# Source extract start

Decision of the Ministry of Commerce on Amending the Provisions on the Merger or Acquisition of Domestic Enterprises by Foreign Investors (Order No. 6 [2009] of the Ministry of Commerce) was promulgated by the Ministry of Commerce on June.22, 2009, which shall be implemented as of the date of promulgation. Meanwhile, the Provisions on the Merger or Acquisition of Domestic Enterprises by Foreign Investors (the “Provisions on MADEFI”) was amended according to this Decision and promulgated anew.

 

1The Background of Amending the Provisions on MADEFI

 

According to the statement by the Ministry of Commerce, the revision of the Provisions on MADEFI is to ensure that the Provisions on MADEFI keep consistent with the Anti-monopoly Law and the Provisions of the State Council on the Standards for the Declaration of Business Concentration.

# Source extract end

__Required task A__
Retype the passage of the amendment notice that runs from "Decision of the" down to "of Business Concentration.".

# Items start

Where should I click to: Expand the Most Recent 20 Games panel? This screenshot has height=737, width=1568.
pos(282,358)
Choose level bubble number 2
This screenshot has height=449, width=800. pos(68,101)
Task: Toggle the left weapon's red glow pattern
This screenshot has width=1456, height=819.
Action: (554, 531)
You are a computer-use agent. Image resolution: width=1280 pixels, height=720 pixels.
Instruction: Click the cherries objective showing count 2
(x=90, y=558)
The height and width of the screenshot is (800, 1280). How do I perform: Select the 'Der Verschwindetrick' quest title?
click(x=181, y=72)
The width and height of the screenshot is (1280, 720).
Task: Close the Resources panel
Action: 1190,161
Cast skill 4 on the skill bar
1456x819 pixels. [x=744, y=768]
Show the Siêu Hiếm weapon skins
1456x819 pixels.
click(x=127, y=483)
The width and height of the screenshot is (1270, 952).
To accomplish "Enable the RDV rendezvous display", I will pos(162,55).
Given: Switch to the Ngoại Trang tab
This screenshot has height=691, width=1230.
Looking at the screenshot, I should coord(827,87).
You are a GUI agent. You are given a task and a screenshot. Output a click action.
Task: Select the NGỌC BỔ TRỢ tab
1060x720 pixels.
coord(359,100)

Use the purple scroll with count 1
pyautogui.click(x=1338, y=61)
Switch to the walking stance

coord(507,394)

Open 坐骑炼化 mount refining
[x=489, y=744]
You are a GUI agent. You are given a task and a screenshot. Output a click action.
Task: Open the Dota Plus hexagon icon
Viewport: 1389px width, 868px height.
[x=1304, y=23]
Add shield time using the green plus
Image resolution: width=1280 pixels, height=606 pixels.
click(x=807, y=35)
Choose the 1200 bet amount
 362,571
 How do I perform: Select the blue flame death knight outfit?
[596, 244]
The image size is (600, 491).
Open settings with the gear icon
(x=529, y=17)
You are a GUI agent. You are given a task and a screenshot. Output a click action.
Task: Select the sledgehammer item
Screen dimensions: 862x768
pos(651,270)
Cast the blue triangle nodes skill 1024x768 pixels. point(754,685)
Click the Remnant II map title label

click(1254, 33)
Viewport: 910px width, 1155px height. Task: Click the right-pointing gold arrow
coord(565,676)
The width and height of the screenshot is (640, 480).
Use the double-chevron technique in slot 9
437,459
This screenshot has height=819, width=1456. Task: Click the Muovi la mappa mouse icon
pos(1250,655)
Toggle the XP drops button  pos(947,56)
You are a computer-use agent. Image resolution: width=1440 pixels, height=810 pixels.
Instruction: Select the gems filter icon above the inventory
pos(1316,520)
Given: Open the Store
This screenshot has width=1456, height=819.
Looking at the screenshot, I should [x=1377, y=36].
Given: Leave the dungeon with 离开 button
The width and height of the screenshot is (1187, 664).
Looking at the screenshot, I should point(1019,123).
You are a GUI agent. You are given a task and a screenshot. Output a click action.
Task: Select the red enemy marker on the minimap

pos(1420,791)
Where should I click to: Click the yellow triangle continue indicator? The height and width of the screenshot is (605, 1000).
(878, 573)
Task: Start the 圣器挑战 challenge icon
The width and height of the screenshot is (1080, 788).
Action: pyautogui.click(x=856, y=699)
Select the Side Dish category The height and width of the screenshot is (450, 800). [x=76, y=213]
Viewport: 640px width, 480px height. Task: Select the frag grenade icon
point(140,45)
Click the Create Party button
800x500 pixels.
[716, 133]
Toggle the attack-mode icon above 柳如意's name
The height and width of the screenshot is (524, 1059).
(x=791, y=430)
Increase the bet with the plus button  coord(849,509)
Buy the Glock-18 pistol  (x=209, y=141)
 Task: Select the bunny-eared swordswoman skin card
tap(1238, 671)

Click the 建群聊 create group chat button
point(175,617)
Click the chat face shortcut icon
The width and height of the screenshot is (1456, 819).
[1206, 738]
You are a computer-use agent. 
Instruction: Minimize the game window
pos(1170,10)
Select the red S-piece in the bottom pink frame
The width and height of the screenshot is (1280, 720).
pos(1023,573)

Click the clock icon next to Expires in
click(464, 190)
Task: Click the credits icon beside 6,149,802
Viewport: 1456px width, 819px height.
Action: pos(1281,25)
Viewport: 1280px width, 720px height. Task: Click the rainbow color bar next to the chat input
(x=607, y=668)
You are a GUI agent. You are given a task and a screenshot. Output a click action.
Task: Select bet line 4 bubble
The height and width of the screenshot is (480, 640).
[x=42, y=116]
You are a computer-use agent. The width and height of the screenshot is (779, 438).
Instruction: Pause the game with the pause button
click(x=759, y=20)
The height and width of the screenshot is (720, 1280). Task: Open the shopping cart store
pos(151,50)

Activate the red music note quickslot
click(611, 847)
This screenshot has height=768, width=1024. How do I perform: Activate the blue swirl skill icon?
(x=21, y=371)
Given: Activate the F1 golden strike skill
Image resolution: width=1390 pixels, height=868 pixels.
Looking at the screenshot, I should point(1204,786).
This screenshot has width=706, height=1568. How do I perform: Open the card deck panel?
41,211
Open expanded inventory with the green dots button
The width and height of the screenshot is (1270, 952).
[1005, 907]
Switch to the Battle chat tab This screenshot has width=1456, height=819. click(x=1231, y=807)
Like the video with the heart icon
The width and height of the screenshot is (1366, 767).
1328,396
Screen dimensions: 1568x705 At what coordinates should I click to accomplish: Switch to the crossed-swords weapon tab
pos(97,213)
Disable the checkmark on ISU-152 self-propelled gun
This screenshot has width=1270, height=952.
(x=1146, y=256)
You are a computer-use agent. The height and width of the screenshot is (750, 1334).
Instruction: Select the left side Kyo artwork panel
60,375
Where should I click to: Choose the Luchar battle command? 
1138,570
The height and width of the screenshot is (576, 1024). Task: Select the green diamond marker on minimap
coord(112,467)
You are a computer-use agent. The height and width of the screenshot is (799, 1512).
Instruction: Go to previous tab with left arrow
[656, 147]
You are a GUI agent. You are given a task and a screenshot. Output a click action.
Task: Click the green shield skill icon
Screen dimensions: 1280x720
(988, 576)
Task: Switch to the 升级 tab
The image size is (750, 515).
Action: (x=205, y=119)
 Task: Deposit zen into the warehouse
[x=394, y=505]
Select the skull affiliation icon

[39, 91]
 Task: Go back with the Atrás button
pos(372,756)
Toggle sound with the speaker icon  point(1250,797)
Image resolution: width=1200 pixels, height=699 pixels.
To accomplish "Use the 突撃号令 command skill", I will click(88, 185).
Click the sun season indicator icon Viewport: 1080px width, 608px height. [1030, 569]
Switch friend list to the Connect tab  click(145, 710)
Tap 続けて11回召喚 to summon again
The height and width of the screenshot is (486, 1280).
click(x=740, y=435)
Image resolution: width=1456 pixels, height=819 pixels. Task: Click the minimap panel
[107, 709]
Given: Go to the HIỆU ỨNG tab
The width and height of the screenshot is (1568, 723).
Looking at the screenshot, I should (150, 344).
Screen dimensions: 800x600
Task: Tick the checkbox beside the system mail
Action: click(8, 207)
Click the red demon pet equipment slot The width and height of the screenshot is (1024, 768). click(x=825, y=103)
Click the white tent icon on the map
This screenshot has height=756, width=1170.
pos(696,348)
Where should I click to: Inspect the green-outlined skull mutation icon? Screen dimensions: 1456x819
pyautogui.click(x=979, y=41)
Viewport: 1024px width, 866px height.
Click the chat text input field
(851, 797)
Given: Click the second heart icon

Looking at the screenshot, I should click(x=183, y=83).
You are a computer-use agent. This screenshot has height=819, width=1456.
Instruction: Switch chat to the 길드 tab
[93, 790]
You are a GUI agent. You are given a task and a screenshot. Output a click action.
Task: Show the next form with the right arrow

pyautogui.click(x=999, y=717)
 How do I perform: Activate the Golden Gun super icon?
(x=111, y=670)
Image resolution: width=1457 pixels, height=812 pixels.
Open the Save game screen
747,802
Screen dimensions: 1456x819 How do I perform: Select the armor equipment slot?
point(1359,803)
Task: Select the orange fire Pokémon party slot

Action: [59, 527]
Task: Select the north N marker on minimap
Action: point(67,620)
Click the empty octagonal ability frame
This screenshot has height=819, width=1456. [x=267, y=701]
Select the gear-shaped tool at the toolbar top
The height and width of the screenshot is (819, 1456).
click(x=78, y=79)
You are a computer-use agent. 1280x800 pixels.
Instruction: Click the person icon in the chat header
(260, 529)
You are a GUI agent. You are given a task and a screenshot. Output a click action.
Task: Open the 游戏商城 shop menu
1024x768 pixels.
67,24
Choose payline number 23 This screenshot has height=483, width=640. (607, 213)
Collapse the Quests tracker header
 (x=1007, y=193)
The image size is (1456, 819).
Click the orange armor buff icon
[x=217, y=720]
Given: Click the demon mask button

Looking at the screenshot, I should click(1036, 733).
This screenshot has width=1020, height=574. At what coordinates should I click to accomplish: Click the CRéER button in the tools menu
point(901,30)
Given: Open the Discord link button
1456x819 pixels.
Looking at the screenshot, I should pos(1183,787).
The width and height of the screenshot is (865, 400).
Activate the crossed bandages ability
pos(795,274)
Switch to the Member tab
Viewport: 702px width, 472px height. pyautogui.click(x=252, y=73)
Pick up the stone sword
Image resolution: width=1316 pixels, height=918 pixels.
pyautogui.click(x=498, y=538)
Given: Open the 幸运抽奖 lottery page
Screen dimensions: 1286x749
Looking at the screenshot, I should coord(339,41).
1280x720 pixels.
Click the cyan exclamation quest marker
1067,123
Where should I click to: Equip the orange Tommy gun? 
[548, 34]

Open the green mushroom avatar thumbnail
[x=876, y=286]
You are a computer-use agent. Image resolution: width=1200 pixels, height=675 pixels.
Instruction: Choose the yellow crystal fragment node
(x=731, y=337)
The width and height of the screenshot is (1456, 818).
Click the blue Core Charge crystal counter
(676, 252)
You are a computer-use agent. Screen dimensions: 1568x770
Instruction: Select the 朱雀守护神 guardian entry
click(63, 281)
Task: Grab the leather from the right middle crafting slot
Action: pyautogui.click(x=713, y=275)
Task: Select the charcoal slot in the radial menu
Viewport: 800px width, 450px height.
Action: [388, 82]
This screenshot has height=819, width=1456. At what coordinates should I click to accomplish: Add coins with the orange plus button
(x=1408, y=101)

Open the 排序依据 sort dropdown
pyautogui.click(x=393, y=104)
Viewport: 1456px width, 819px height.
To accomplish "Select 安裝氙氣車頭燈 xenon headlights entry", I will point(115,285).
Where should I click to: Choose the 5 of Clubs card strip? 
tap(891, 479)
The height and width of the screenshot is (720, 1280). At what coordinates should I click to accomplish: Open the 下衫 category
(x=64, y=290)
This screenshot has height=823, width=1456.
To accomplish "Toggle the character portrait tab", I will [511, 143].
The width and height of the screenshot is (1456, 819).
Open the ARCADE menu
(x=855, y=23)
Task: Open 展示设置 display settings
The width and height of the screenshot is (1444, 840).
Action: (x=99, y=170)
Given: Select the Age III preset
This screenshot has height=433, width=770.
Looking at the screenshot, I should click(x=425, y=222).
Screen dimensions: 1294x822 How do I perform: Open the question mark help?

# Items end

__Required task B__
In the dataset items, rewrite everything from the line containing "Viewport: 1024px width, 866px height." down to the line containing "Looking at the screenshot, I should click(x=183, y=83).", with "heart" changed to "star" and nothing else altered. Give only those lines.

__Full response A__
Decision of the Ministry of Commerce on Amending the Provisions on the Merger or Acquisition of Domestic Enterprises by Foreign Investors (Order No. 6 [2009] of the Ministry of Commerce) was promulgated by the Ministry of Commerce on June.22, 2009, which shall be implemented as of the date of promulgation. Meanwhile, the Provisions on the Merger or Acquisition of Domestic Enterprises by Foreign Investors (the “Provisions on MADEFI”) was amended according to this Decision and promulgated anew.

 

1The Background of Amending the Provisions on MADEFI

 

According to the statement by the Ministry of Commerce, the revision of the Provisions on MADEFI is to ensure that the Provisions on MADEFI keep consistent with the Anti-monopoly Law and the Provisions of the State Council on the Standards for the Declaration of Business Concentration.

__Full response B__
Viewport: 1024px width, 866px height.
Click the chat text input field
(851, 797)
Given: Click the second star icon

Looking at the screenshot, I should click(x=183, y=83).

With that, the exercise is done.